→ **Instructions for the task**: Every line below that holds the string "click" should be copied out.

[Material provided — start]

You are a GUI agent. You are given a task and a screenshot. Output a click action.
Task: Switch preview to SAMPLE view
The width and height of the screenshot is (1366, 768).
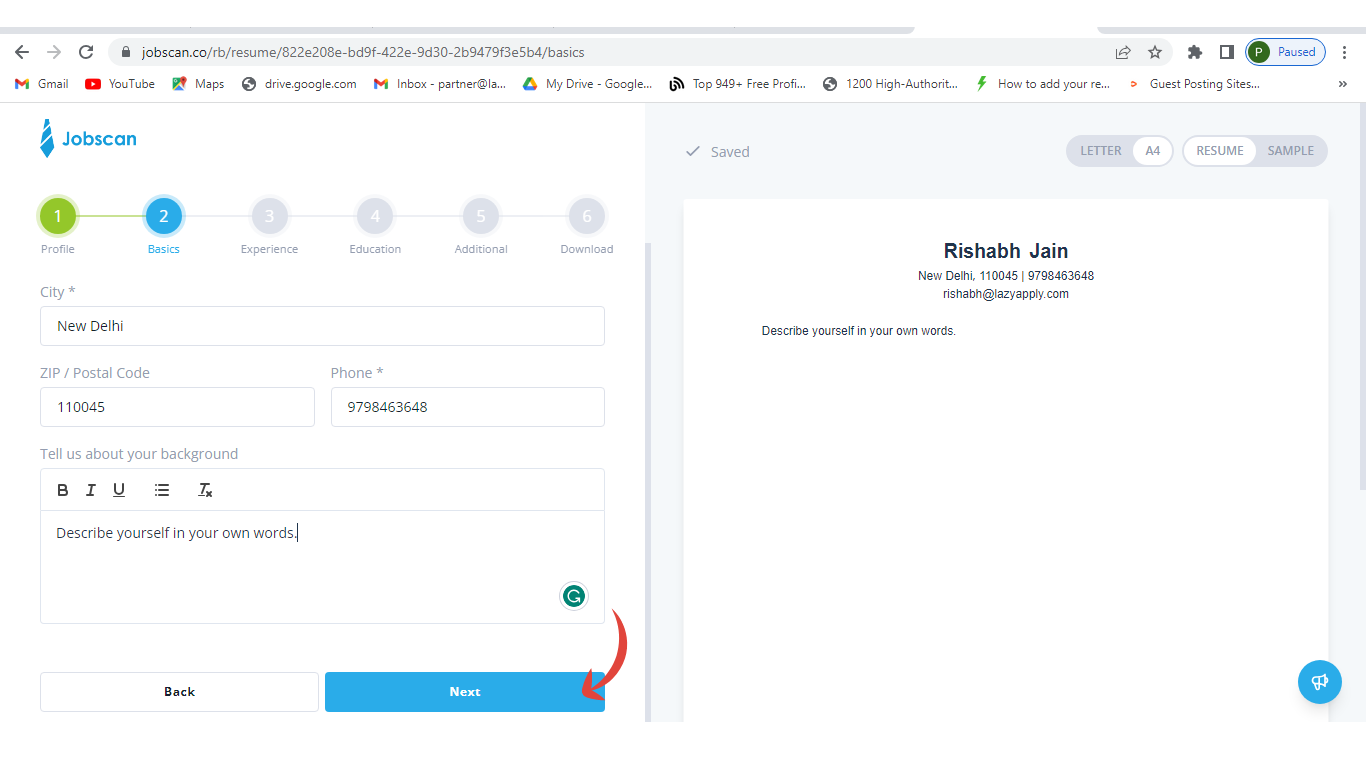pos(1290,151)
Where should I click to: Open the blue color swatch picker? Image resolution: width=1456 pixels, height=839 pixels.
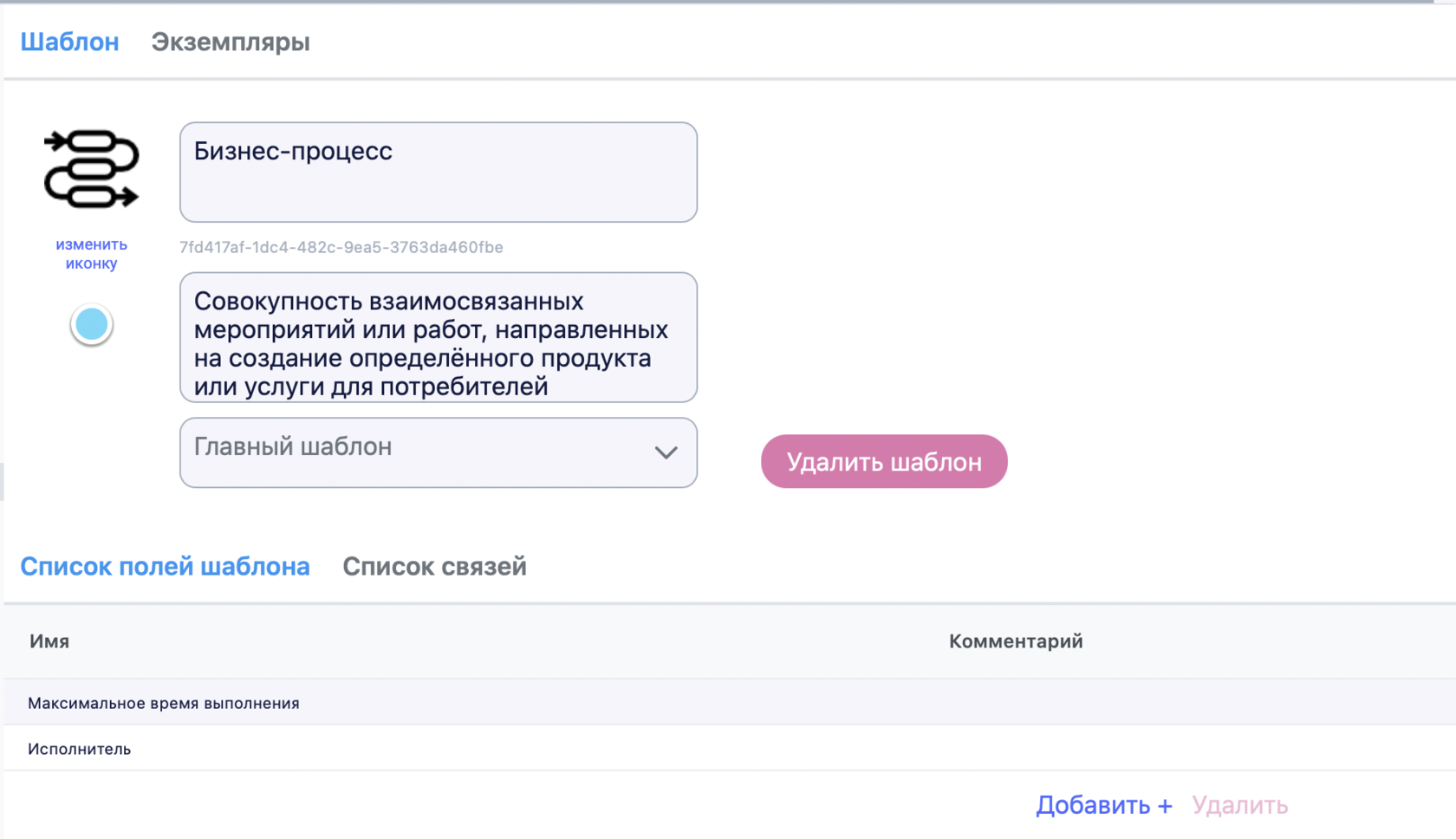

[Material provided — finish]

→ **Completed task**:
You are a GUI agent. You are given a task and a screenshot. Output a click action.
Where should I click to: Open the blue color swatch picker? Image resolution: width=1456 pixels, height=839 pixels.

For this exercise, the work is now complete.